Capital III, Chapter 19 - Part 8

The creation of money hoards such as the gold and foreign currency reserves, as well as things such as Special Drawing Rights, held at the IMF, fulfil the same function, at an international level, as such money hoards fulfil at the national level. That is they are,

“...necessary precipitates of the circulation process.” (p 321)

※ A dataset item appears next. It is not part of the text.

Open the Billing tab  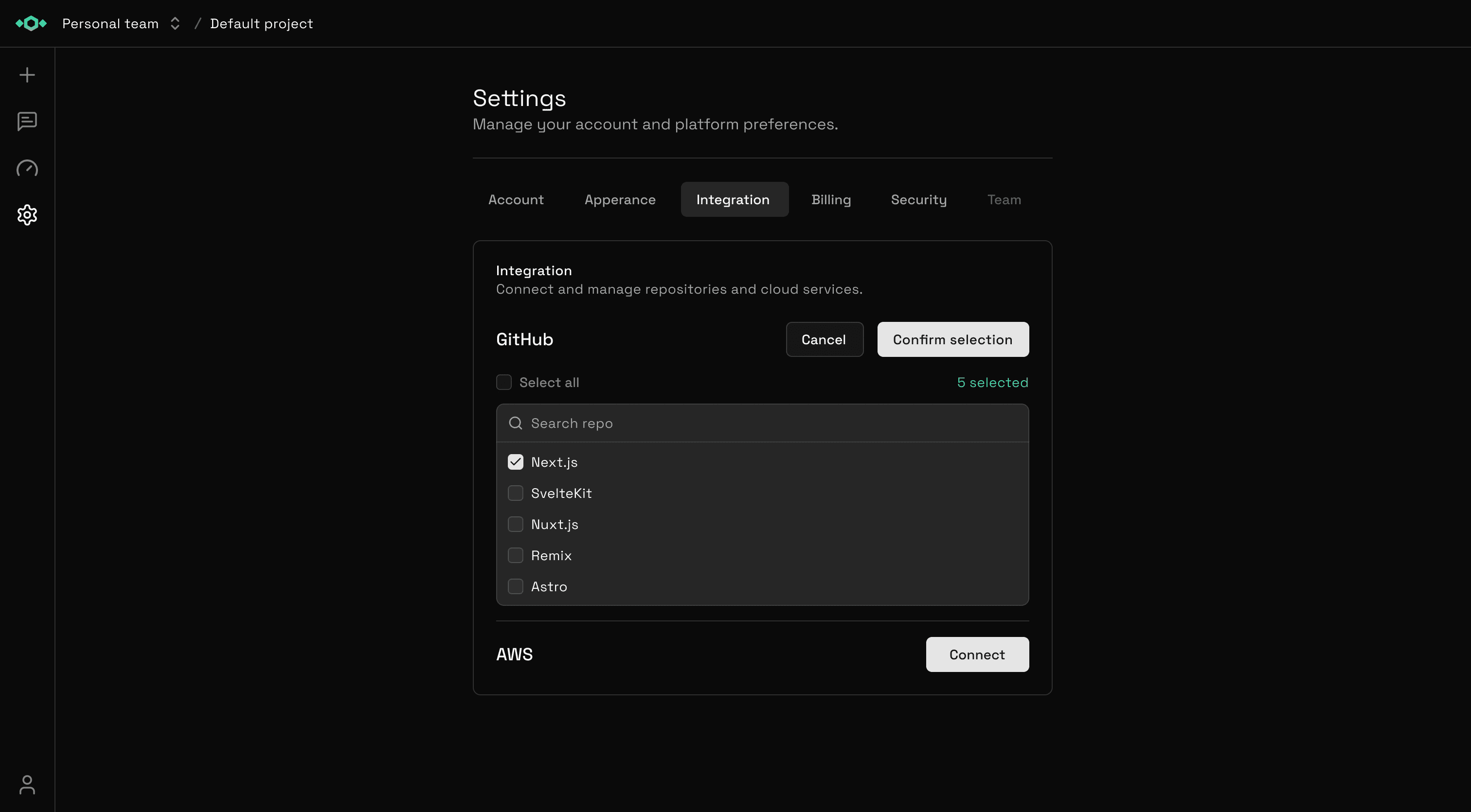tap(831, 199)
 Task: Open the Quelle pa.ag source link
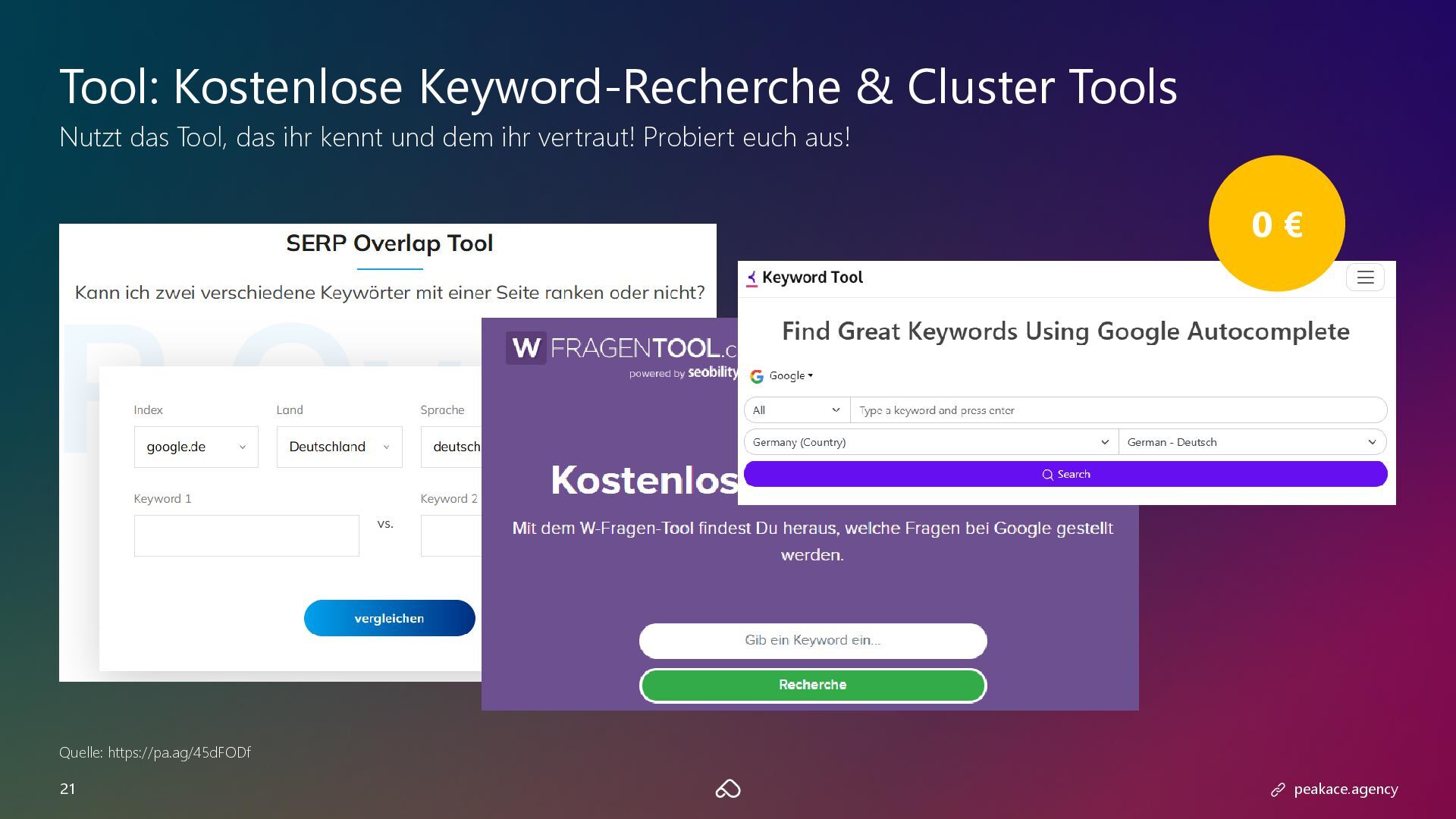(179, 752)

The role of money-dealing capital is important because as part of of the circulation of commodity-capital what is being circulated is not just money, and not just commodities, but capital. The money-dealing capital has an important role to play, therefore, in the circulation of capital, and as was seen in Capital II, anything that speeds up the circulation of capital, thereby raises the annual rate of profit, and releases capital for additional accumulation.

Marx says,

“If the entire circulation of money is in volume, form and movement purely a result of commodity-circulation, which, in its turn, from the capitalist point of view, is only the circulation process of capital (also embracing the exchange of capital for revenue, and of revenue for revenue, so far as outlay of revenue is effected through retail trade), it is self-evident that dealing in money does not merely promote the circulation of money, a mere result and phenomenon of commodity-circulation. This circulation of money itself, a phase in commodity-circulation, is taken for granted in money-dealing. What the latter promotes is merely the technical operations of money circulation which it concentrates, shortens, and simplifies. Dealing in money does not form the hoards. It provides the technical means by which the formation of hoards may, so far as it is voluntary (hence, not an expression of unemployed capital or of disturbances in the reproduction process), be reduced to its economic minimum because, if managed for the capitalist class as a whole, the reserve funds of means of purchase and payment need not be as large as they would have to be if each capitalist were to manage his own.” (p 321)

However, it should not be taken from this that the circuit of money is the same as the circuit of commodities or capital. In so far as commodities produced capitalistically, form commodity-capital, their sale is an intrinsic element of the circuit of capital. But, once sold for final consumption, they leave the circuit of capital, as demonstrated in Capital II.